[[ Extracted material open ]]

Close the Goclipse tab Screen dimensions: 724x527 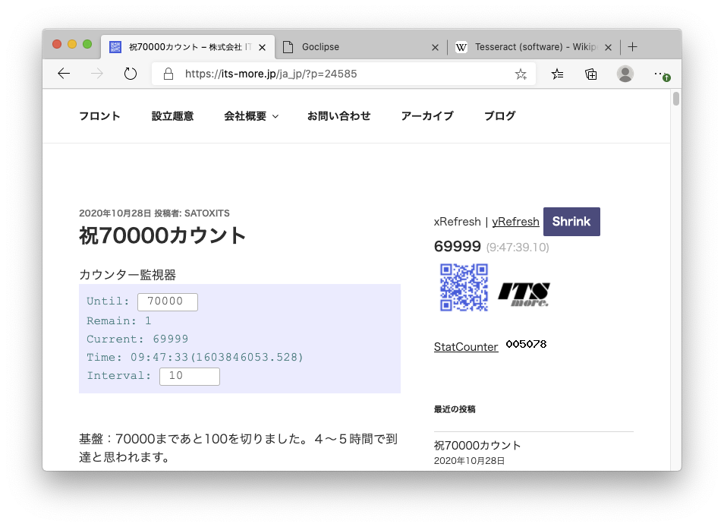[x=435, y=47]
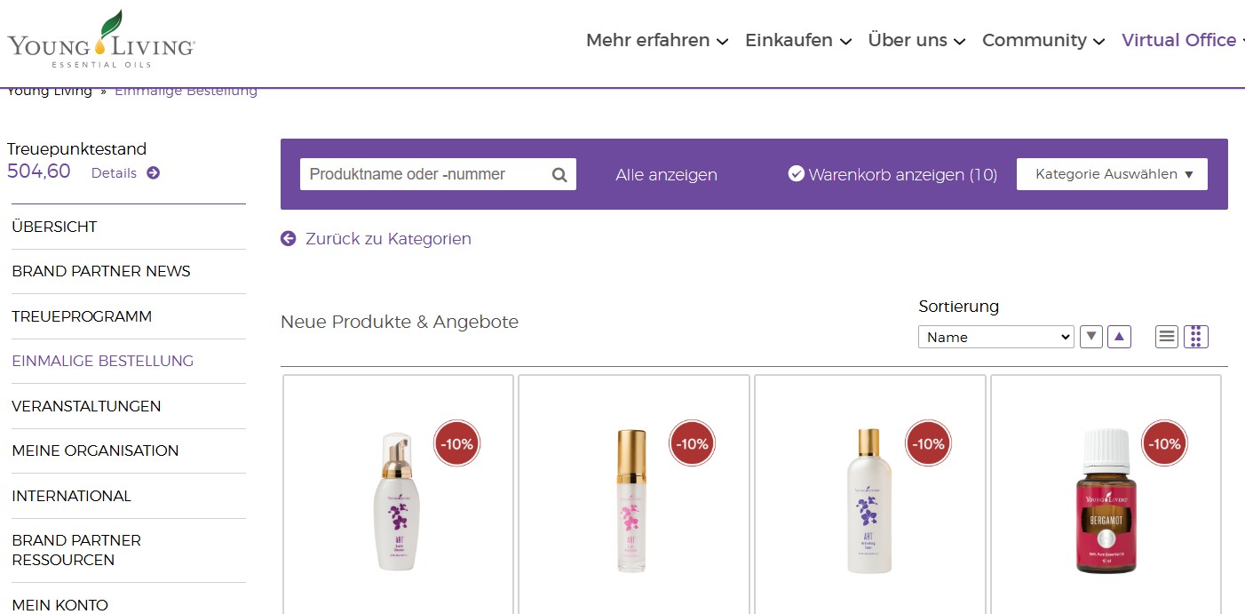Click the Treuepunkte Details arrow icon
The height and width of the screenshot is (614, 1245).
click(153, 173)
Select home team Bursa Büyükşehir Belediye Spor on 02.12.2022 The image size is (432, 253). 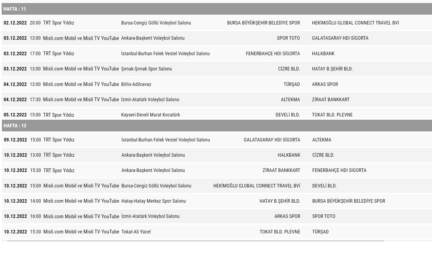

[[ Extracted material closed ]]
[[ Extracted material open ]]

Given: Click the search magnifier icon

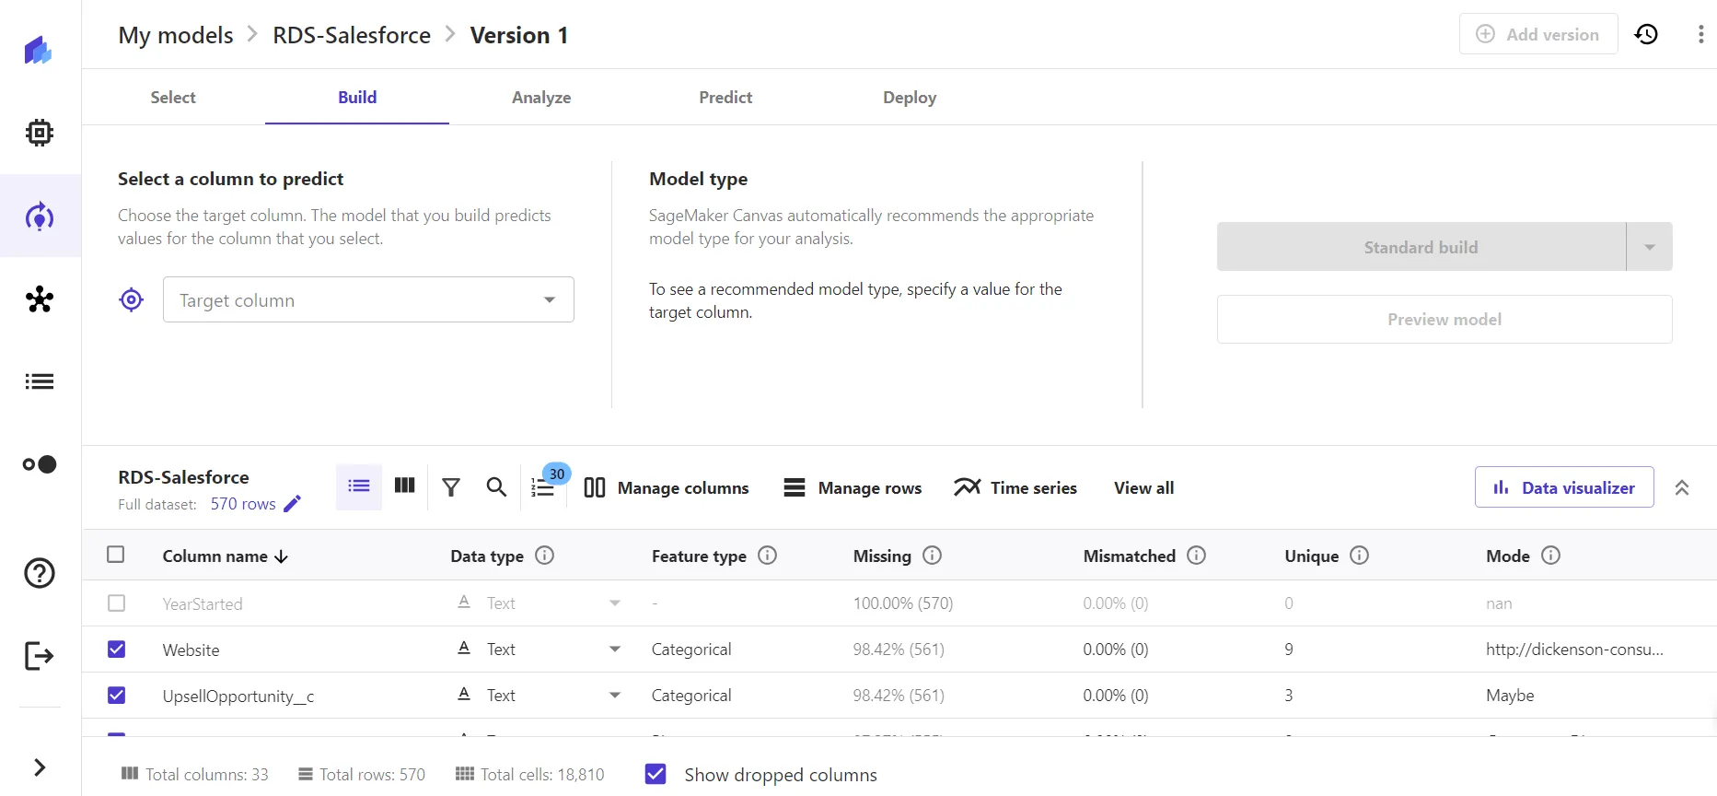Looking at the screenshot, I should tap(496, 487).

[[ Extracted material closed ]]
[[ Extracted material open ]]

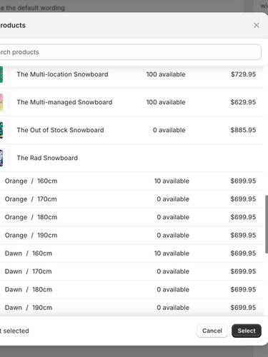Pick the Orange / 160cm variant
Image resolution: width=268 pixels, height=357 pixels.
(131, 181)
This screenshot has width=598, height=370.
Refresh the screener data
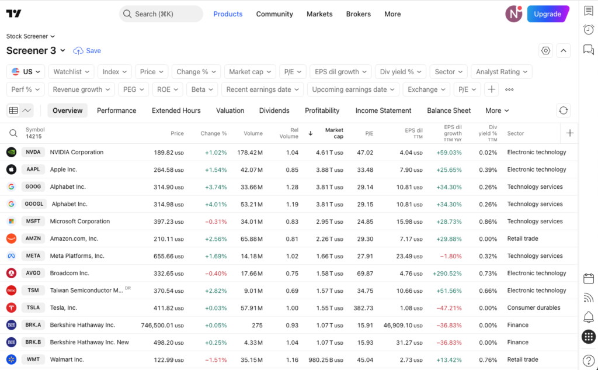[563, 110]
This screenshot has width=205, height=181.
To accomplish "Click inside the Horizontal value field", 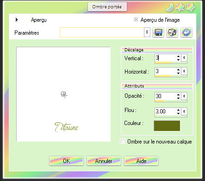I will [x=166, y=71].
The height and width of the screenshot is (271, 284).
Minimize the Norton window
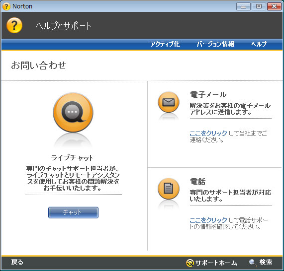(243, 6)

[[ Extracted material closed ]]

What you are asked to do:
For each line of the entries that contains the word "This", make a copy.

Solution:
This screenshot has width=598, height=370.
This screenshot has width=205, height=181.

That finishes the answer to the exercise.